| What is needed |
Rewrite the material from its start through the line containing "(x=743, y=69)", inclusive, swapping every "icon" for "symbol" and leaving everything else unchanged.

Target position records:

..............................

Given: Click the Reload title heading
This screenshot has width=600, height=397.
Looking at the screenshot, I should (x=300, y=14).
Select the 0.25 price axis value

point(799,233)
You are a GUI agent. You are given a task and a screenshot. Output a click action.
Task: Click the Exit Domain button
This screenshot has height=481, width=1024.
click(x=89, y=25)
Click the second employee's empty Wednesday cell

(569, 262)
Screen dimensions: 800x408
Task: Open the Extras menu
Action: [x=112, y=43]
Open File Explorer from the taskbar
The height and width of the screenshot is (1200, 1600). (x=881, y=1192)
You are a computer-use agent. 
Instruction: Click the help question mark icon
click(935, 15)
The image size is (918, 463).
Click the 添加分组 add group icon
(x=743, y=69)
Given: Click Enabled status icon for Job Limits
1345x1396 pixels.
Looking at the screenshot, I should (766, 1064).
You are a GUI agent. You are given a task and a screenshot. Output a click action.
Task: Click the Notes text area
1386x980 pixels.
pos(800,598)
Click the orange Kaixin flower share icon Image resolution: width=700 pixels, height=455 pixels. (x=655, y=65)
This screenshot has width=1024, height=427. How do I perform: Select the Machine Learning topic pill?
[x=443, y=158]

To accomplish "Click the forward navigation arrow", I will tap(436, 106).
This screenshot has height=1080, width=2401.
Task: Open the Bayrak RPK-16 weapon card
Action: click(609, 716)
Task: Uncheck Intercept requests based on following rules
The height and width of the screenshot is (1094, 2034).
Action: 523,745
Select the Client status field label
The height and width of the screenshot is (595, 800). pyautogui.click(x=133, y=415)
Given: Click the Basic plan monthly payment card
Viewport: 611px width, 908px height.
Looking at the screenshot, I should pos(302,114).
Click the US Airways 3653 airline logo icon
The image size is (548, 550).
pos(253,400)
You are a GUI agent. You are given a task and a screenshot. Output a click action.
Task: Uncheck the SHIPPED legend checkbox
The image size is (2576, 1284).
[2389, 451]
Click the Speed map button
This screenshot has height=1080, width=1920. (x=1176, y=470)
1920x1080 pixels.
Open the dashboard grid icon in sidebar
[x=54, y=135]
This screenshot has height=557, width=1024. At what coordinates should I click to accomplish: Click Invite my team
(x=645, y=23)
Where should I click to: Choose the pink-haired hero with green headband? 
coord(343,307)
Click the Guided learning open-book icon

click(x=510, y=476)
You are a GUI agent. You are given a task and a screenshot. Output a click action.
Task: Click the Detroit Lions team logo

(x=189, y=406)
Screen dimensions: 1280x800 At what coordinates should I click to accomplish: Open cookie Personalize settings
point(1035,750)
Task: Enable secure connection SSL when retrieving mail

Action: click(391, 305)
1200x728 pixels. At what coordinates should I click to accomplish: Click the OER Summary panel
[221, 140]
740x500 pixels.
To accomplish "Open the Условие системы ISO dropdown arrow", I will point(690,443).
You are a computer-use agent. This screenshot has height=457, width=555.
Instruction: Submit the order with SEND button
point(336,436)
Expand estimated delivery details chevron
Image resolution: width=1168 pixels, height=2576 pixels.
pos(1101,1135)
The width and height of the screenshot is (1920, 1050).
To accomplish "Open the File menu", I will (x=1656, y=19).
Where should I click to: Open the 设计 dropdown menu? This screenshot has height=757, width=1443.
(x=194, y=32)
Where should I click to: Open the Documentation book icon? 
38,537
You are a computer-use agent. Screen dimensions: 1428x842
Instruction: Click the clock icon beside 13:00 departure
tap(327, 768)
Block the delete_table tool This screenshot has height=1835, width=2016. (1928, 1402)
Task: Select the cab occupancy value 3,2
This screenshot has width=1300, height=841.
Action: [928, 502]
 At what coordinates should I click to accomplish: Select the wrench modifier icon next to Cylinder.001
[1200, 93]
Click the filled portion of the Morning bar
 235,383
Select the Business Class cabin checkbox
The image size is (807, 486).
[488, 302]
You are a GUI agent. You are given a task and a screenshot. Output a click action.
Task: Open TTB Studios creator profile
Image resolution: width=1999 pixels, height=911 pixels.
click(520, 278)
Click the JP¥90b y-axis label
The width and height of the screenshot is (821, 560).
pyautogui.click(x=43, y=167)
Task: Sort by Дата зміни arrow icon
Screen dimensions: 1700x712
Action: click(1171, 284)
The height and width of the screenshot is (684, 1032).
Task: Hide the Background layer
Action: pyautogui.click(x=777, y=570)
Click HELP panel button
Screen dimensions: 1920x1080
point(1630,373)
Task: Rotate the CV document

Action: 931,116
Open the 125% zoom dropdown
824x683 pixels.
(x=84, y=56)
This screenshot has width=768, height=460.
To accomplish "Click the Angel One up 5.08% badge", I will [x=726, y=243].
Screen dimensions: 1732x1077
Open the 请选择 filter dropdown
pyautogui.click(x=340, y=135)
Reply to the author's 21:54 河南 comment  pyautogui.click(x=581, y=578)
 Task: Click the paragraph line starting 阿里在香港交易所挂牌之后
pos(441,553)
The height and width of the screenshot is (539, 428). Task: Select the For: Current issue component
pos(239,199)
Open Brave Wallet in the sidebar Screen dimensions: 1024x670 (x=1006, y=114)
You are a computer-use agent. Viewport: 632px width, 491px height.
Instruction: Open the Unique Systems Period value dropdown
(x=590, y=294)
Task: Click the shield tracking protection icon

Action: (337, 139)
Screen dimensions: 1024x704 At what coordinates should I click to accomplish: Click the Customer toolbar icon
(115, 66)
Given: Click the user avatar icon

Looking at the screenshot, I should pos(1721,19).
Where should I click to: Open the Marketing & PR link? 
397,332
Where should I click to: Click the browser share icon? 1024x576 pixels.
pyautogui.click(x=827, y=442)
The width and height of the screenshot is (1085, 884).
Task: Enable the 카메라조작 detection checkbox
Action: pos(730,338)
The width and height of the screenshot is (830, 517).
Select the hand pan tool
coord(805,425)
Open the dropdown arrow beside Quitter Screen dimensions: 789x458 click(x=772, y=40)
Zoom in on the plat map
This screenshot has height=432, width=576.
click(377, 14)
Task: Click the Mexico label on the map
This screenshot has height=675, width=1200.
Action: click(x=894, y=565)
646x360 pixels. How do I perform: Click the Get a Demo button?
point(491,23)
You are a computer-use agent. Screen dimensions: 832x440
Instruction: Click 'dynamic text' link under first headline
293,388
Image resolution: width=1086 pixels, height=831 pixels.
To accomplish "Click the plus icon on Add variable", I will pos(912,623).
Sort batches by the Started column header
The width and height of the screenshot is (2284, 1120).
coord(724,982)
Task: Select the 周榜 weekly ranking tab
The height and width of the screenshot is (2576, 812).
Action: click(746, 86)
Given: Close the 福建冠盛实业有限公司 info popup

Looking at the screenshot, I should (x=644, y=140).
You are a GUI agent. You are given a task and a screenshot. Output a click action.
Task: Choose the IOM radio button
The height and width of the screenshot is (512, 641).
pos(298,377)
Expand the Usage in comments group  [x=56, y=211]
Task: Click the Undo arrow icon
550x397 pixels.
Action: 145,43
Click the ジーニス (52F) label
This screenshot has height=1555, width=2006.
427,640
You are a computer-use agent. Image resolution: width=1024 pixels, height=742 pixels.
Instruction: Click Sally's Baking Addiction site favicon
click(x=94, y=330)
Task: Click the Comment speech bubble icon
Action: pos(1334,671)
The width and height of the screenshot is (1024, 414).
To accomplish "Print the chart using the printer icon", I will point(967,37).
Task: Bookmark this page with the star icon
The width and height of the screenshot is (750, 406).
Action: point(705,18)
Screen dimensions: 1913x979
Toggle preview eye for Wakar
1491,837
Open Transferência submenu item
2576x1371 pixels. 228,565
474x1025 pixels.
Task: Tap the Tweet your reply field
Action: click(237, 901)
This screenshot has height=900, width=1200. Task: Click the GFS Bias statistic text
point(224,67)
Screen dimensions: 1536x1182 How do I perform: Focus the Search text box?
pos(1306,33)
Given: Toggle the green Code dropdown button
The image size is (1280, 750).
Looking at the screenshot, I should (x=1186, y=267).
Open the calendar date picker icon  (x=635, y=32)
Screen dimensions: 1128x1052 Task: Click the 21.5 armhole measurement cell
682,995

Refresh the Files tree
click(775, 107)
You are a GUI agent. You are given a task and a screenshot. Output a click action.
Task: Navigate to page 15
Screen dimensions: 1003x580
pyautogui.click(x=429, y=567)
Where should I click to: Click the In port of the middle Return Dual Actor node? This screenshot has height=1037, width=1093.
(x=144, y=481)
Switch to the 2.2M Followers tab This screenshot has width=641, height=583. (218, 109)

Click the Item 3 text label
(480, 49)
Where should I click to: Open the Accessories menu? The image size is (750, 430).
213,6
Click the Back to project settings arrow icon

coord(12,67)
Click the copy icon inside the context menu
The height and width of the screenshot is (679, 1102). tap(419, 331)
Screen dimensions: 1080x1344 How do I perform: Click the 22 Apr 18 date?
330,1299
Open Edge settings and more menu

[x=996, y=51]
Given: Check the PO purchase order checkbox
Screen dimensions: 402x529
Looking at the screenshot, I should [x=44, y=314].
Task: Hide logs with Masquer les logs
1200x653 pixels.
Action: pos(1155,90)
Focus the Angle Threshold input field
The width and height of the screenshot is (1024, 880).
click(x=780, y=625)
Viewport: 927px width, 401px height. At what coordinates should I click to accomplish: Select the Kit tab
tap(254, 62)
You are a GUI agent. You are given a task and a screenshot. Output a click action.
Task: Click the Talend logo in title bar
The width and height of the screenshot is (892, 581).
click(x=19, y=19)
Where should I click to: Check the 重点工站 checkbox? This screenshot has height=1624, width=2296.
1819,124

..............................

| Output below |
Given: Click the Reload title heading
This screenshot has width=600, height=397.
Looking at the screenshot, I should (x=300, y=14).
Select the 0.25 price axis value

point(799,233)
You are a GUI agent. You are given a task and a screenshot. Output a click action.
Task: Click the Exit Domain button
This screenshot has height=481, width=1024.
click(x=89, y=25)
Click the second employee's empty Wednesday cell

(569, 262)
Screen dimensions: 800x408
Task: Open the Extras menu
Action: [x=112, y=43]
Open File Explorer from the taskbar
The height and width of the screenshot is (1200, 1600). (x=881, y=1192)
You are a computer-use agent. 
Instruction: Click the help question mark symbol
click(935, 15)
The image size is (918, 463).
Click the 添加分组 add group symbol
(x=743, y=69)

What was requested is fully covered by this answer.